Por trás desse ambiente de matança e sofrimento existia um sistema complexo e muito bem organizado. Uma das mais importantes células desse sistema era a destinada à pesquisa médica, tanto que findada a guerra em meados de 1945, os EUA importaram vários médicos nazistas alemães para as suas universidades e centros de pesquisa.

O teatro dos horrores
O palco era Auschwitz, um dos vários campos de concentração nazista. Os atores eram formados, de um lado, por judeus, ciganos, homossexuais e inválidos, as vítimas desafortunadas do regime; de outro, por médicos (se é que podemos assim denominá-los) que tinham a missão de transformar rapidamente a ciência médica alemã em ícone de grandeza, independentemente da ética, moral e civismo.
Estabelecidos então os principais elementos da peça, falemos das regras. Não, na verdade não havia regras, pelo menos para as vítimas. Existia o hábito de serem torturadas 24 horas por dia até que o alívio da morte chegasse.
Auschwitz foi um dos primeiros campos de concentração criado pelos nazistas. Ficava em Oswiecim, no sul da Polônia, e começou a funcionar como campo de extermínio por volta de 1941. Lá, pelo menos 1,2 milhão de pessoas perderam suas vidas. Esse campo era dividido em blocos, cada qual com objetivos específicos. Alguns deles eram destinados à pesquisa médica, como o 10, o 28 e o 41.
O Bloco 10 era destinado à pesquisa ginecológica e reprodutiva. Nele, o dr. Carl Clauberg e equipe realizavam experimentos de esterilização em massa, através da aplicação de injeções de agentes cáusticos, como a formalina, nos colos uterinos para ver o quanto destruiriam ou obstruiriam os ovidutos. Centenas de mulheres ocupavam o bloco e quando não serviam mais para os testes eram enviadas a Birkenau, campo exclusivamente de morte.
No Bloco 28 substâncias químicas eram esfregadas nos corpos dos homens para causar abscesso grave, infecção ou queimaduras; também eram forçados a ingerir pós tóxicos para estudo de lesão gástrica e hepática.
Já o Bloco 41 foi projetado para permitir vivissecções, onde os membros das pessoas eram cortados ou abertos para expor os músculos e receber aplicações de vários medicamentos, tudo sem anestesia.

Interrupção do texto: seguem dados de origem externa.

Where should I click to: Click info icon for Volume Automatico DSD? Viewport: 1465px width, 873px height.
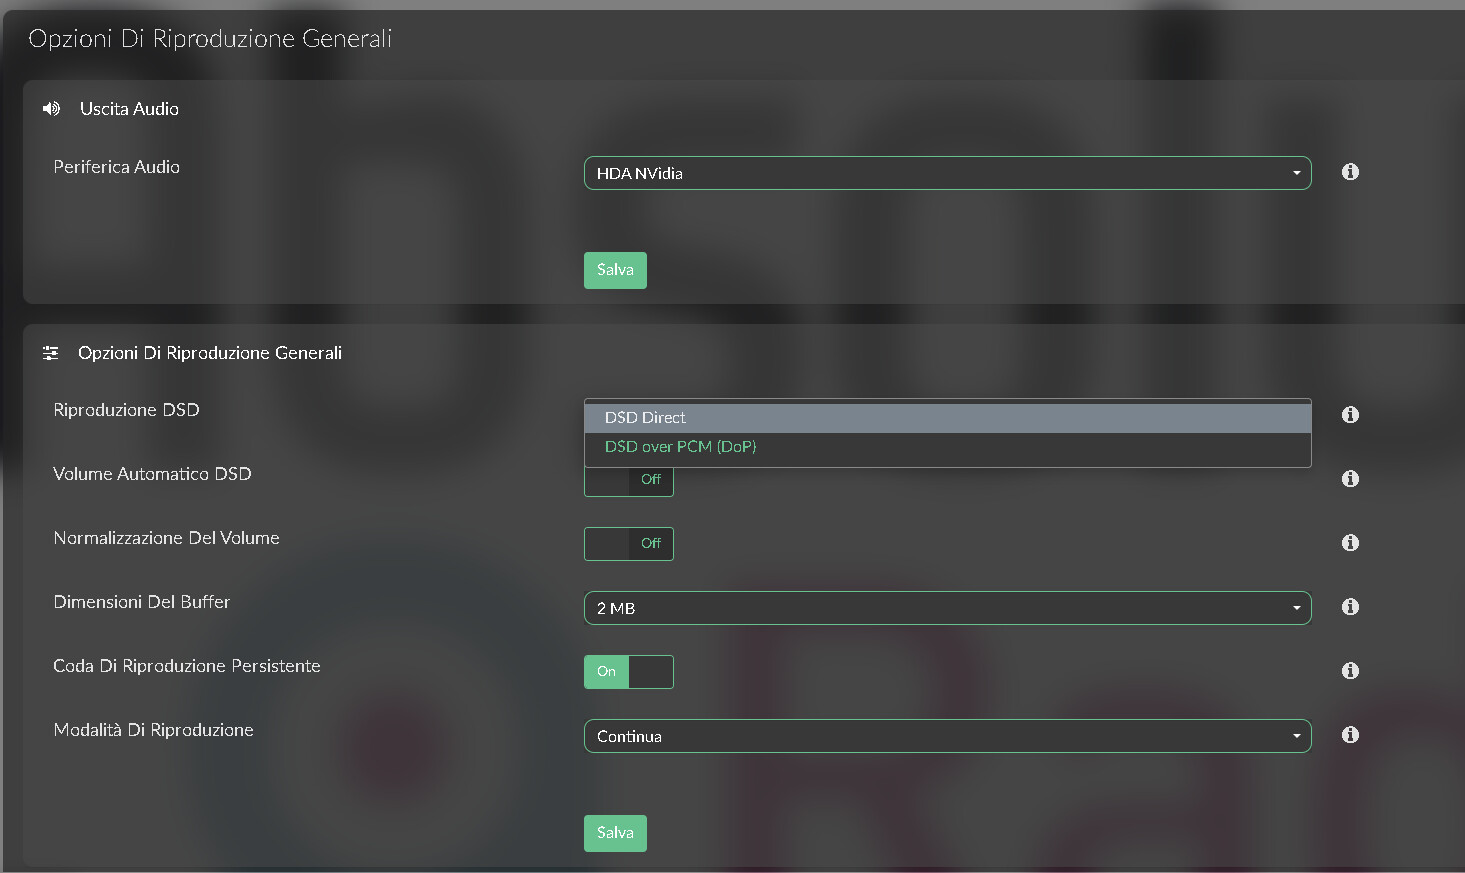pos(1350,479)
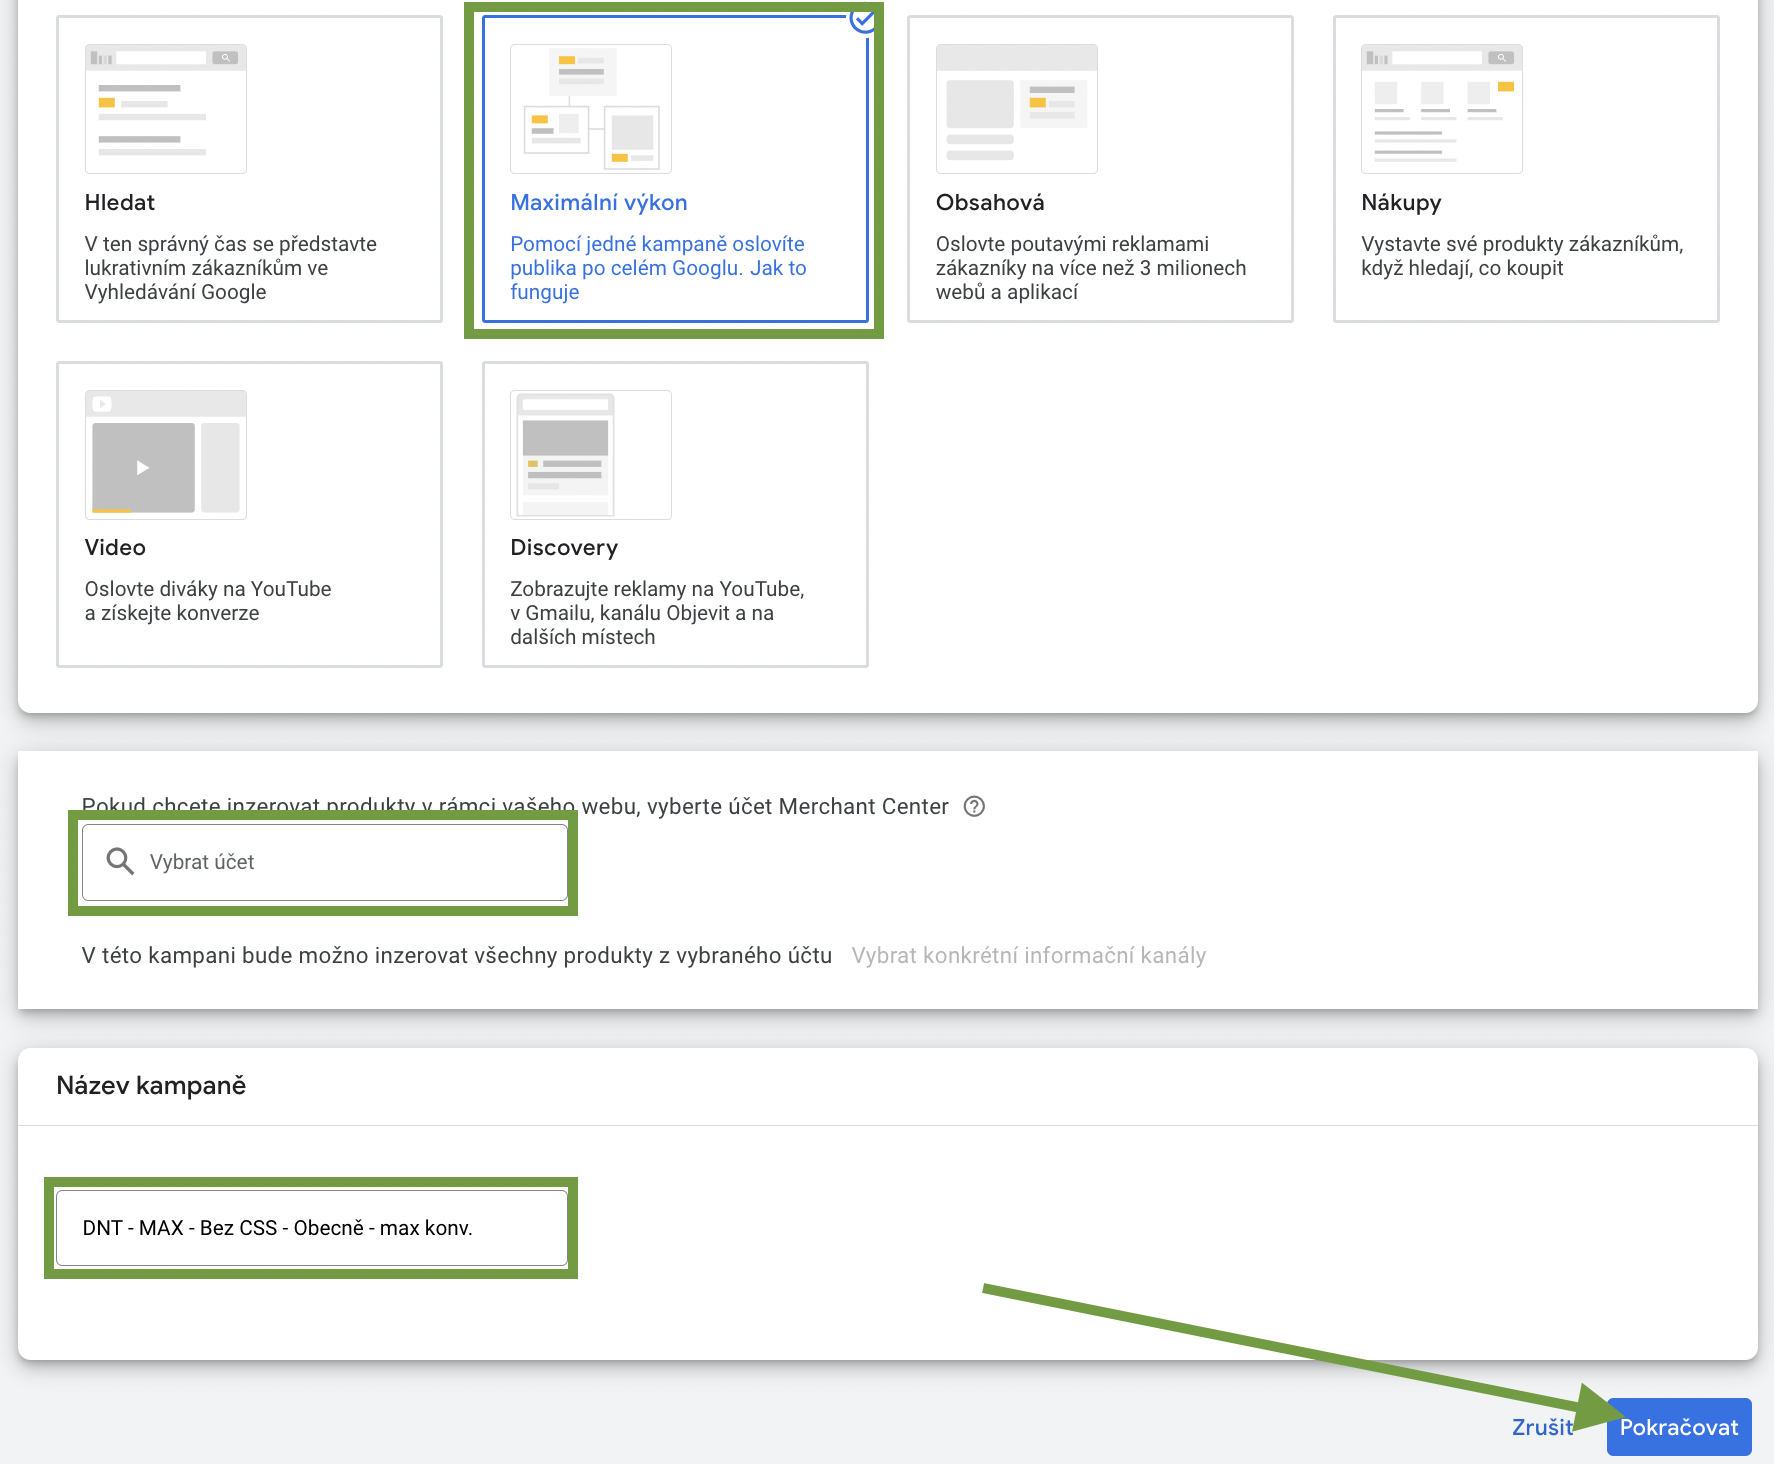
Task: Choose the Obsahová campaign type title
Action: (989, 203)
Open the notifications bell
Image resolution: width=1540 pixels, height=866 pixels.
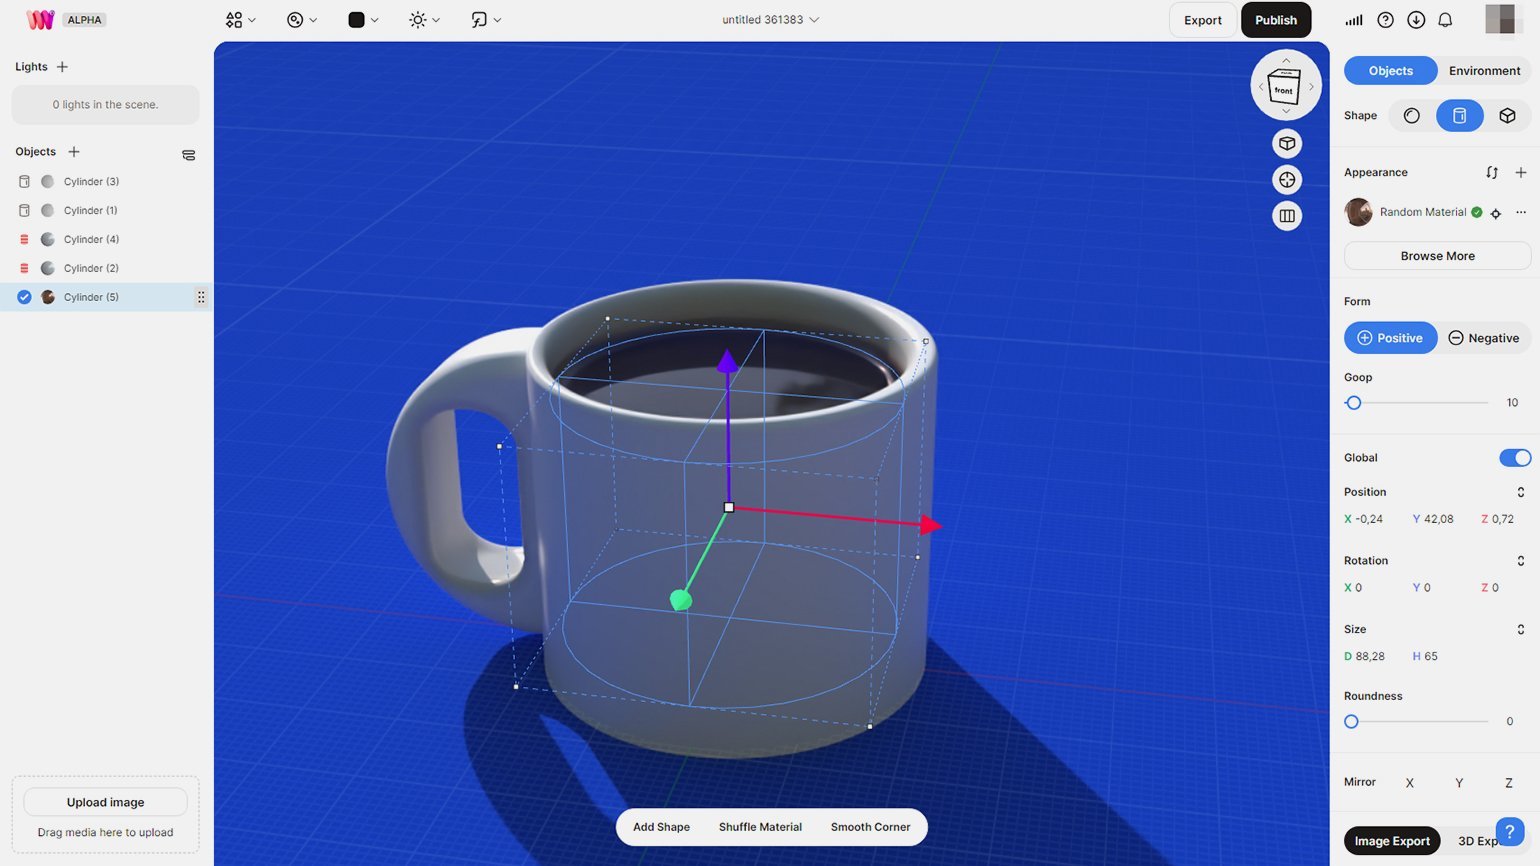1445,20
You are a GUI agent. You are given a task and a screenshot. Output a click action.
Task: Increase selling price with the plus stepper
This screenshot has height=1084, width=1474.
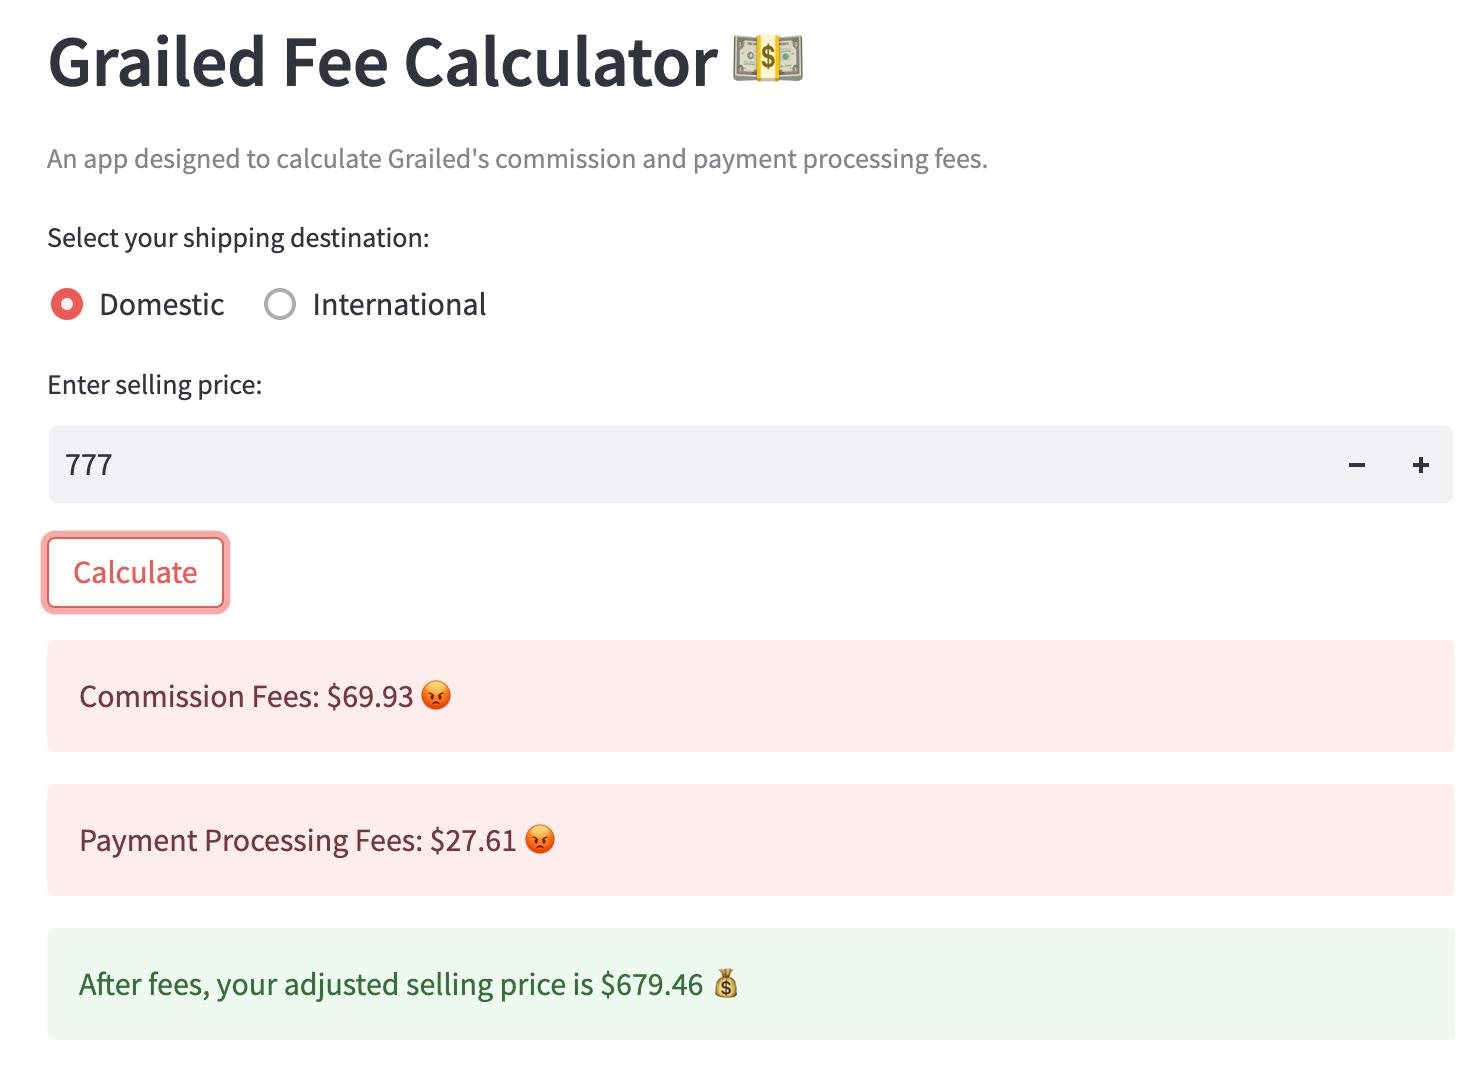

O verdadeiro anjo da morte
De todos os médicos e pesquisadores que trabalhavam em Auschwitz, um deles chamado Josef Mengele, era considerado o mais bárbaro e cruel, segundo alguns sobreviventes. Comandante médico do campo, Mengele escolhia pessoalmente as suas cobaias humanas, principalmente as crianças gêmeas. Os seus experimentos iam da injeção de pigmentos nos olhos, à sutura das crianças para simular gêmeos siameses. A morte para elas era um alívio e fatalmente isso lhes acontecia, como a todas as outras cobaias que por ali passavam.
Um dos acontecimentos mais desumanos perpetrado por Mengele e revelado por um de seus patologistas quando depunha diante de uma comissão em 1945, dizia respeito a 14 gêmeos que foram mortos sumariamente em uma só noite. Vejam o depoimento: “… de uma caixa, ele pegou evipan e, de outra caixa, pegou clorofórmio… Depois disso, a primeira gêmea foi trazida, uma menina de 14 anos de idade. Dr. Mengele me ordenou que despisse a menina e a colocasse na mesa de dissecção. Então, injetou o evipan no braço direito dela, por via intravenosa. Depois que a criança caiu adormecida, ele procurou o ventrículo esquerdo do coração por palpação e injetou 10cc de clorofórmio. Após um único e pequeno espasmo, a criança estava morta, quando então dr. Mengele ordenou que a levassem para o necrotério…”.
Ironicamente Mengele, que recebera o apelido “anjo da morte” por suas atividades em Auschwitz, nunca foi julgado ou punido pelos crimes cometidos. Conta a história que sua última morada foi o Brasil, onde viveu clandestinamente por 19 anos até morrer por afogamento em Bertioga (litoral paulista) em 1979.

Publicado na edição nº 10177, de 14 e 15 de setembro de 2017.